The only useful thing I ever learned about curriculum design was at a staff development day while in Mongolia. Thankfully the presenter spoke in English and it was translated for the Mongolian staff. I say, “thankfully”, because this (a) reduced my overall cognitive load, and (b) meant I could process the material twice.

Anyway, the big take-away I had was designing your courses backwards, and triangulating three things:

  1. Goals
  2. Methods
  3. Assessments

Goals are what you think your students should know/be able to do, at the end of the course. It’s the point B you’re trying to get them to. Working out your point B (and, for any possible course that has real or implicit prerequisites, the point A they start from), is essential because you can’t get students where you want them to end up if you don’t know what that is.

Then you need to work out appropriate methods to get to those goals. It’s no good saying you want to get to B, if you teach via a method that leads to C. For example, if your goal is grammatical analysis abilities of Greek in English, then teaching communicatively in Greek only will not get you there. And, vice versa, if your goal is an oral ability in Greek, then written translation exercises will not get you there. And so on.

Then you need to design assessments that will test whether you got to those goals. In effect, you are testing (a) did the student(s) reach your goals, (b) did your teaching get them there? That is, assessment assesses both students and teaching. It’s important to get this right because (i) if your assessments don’t actually assess your goals, you have no idea whether you reached them, and (ii) how you assess inevitable influences what students do.

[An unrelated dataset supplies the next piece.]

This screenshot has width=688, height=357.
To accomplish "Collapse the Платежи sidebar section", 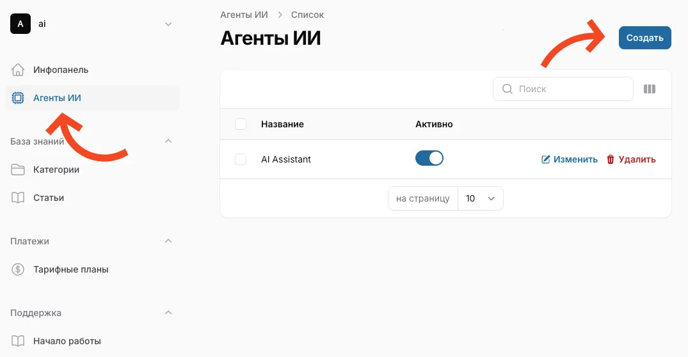I will pos(168,241).
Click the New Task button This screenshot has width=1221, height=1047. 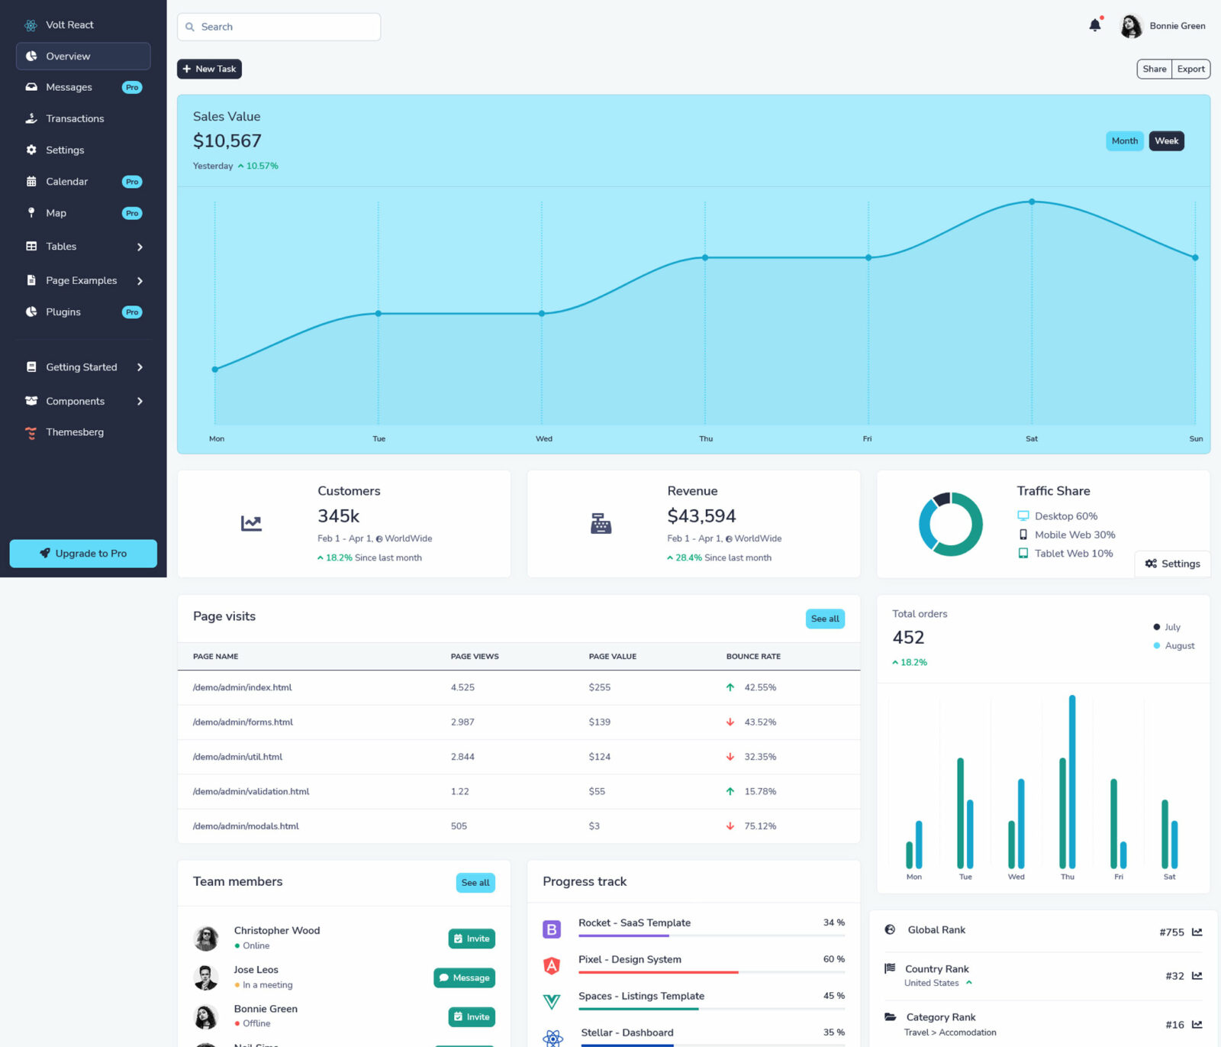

That first issue is part of what I was driving at with the NT translation post – does translation function as a useful assessment for most NT Greek courses’ goals? No. It would be perfect if the class’s goal were translation though, say, a class in translation!

That second issue is also incredibly vital, especially where a lot of student “time” is directed by the students. What a teacher does in 2, 3 contact hours constitutes one part of the teaching method, but students will inevitably shape their own practices around how they will be assessed. So if you have, say, communicative methods in 3 hours of teacher-led interaction, but the class is tested on translation and vocab tests, guess what students will spend their time doing? That’s right, prepping for translation and rote-learning vocab.

Which is why you need to triangulate all three of these things, to make them line up perfectly. And, because that’s going to fail, to do it iteratively. That is, to get to the end of a course of teaching, and evaluate as a teacher whether you reached your goals, and why it is you failed: were the methods wrong? did the assessments do what they were meant to? Did the assessments corrupt your methods and mislead your students? Were there other factors? How to fix these?

(Of course, I have zero control over all three of these factor in almost all my current variety of roles, so don’t blame me!)